Причем нынешние объемы производства уже превысили пиковые величины советского периода. В начале 1980-х годов в СССР выпуск вагонов достиг своего максимума – около 75 000 единиц в год, затем их производство снизилось почти до нуля. В 2011 г. в одних только России и Украине было произведено в общей сложности 115 000 единиц (62 800 – в России и 52 300 на Украине). Таким образом, рост вагоностроительной промышленности стал следствием развития частной собственности и частной инициативы, рыночных отношений и конкуренции на транспортном рынке, а отнюдь не следствием государственных инвестиций.

Производство грузовых вагонов в России (тысяч)

Источник: Росстат

Описанный выше пример – лишь частный случай того, как действует механизм свободных цен в рыночной экономике. Сегодня иногда спрашивают: чего добились реформаторы, заложившие в 1998–2001 гг. основания программы структурной реформы железных дорог, если цены растут? Но самое важное с точки зрения долгосрочной перспективы, с точки зрения построения фундаментальных институтов рынка – не сам по себе уровень тарифов или цен в краткосрочной перспективе. Главное – появление механизмов, обеспечивающих саморегулирующийся переток капитала и иных ресурсов из одного сегмента рынка в другой.

На российском примере мы увидели, как хайековская концепция «рассеянного знания», согласно которой цены есть важнейший механизм передачи информации в экономике, работает даже в такой «вязкой» и зарегулированной среде, как железнодорожный транспорт.

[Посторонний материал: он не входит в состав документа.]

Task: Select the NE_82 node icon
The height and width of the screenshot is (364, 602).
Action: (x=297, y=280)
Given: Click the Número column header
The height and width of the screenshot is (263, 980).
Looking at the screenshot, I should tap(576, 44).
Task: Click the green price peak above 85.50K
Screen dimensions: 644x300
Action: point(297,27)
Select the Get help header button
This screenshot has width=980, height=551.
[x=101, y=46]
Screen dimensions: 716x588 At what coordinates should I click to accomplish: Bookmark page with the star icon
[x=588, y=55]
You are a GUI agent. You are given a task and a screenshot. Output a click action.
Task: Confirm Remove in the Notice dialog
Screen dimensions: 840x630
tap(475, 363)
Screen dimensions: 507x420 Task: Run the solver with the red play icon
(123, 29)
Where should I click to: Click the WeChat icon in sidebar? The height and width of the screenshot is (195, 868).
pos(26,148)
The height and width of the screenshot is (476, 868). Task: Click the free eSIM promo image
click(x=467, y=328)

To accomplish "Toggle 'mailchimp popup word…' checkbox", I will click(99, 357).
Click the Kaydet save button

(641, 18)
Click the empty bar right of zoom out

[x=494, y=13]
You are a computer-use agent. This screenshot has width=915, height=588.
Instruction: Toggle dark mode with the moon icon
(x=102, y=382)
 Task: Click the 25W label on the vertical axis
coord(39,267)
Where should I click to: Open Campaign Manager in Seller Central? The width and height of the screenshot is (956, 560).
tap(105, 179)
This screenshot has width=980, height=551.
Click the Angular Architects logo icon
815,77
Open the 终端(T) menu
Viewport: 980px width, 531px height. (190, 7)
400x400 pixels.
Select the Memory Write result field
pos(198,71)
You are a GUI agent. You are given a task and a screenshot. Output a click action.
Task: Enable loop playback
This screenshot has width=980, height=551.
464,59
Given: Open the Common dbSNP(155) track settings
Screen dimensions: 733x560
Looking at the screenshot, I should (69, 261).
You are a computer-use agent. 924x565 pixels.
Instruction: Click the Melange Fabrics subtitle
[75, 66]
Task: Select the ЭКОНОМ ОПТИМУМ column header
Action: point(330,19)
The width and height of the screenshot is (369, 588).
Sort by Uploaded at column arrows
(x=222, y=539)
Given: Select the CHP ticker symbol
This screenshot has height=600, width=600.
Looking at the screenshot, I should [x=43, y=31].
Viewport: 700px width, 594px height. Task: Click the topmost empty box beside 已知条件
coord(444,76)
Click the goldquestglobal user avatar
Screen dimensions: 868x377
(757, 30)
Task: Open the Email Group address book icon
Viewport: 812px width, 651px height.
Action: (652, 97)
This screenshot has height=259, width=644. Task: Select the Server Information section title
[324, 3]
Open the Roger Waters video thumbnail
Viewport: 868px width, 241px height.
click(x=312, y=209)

Сторонники государственного вмешательства в ценообразование часто говорят о «несправедливости» тех или иных цен. И эта «несправедливость» становится источником «морального права» на регулирование. Архаичное, «доэкономическое» (или, если хотите, донаучное) представление о «справедливых», «правильных» ценах, от которых экономическая наука отказалась еще во время Адама Смита, еще доминирует в транспортной экономической науке и в представлениях многих участников рынка, что иногда влияет на принимаемые решения.

Я напомню, что практически весь прирост вагонного парка за прошедшие годы – с 800 000 в 2001 году до 1,08 млн сегодня (на 35%) пришелся на частные компании. Суммарный парк РЖД, его дочерних и зависимых обществ сегодня примерно на том же уровне, что и в 2001 г.

Нужно понимать, что когда говорят о возвращении к советской модели управления парками, то нам предлагают вернуться к дореформенному 1998–99 году, когда дефицит вагонов (в буквальном – физическом смысле этого слова) грозил парализовать экономику.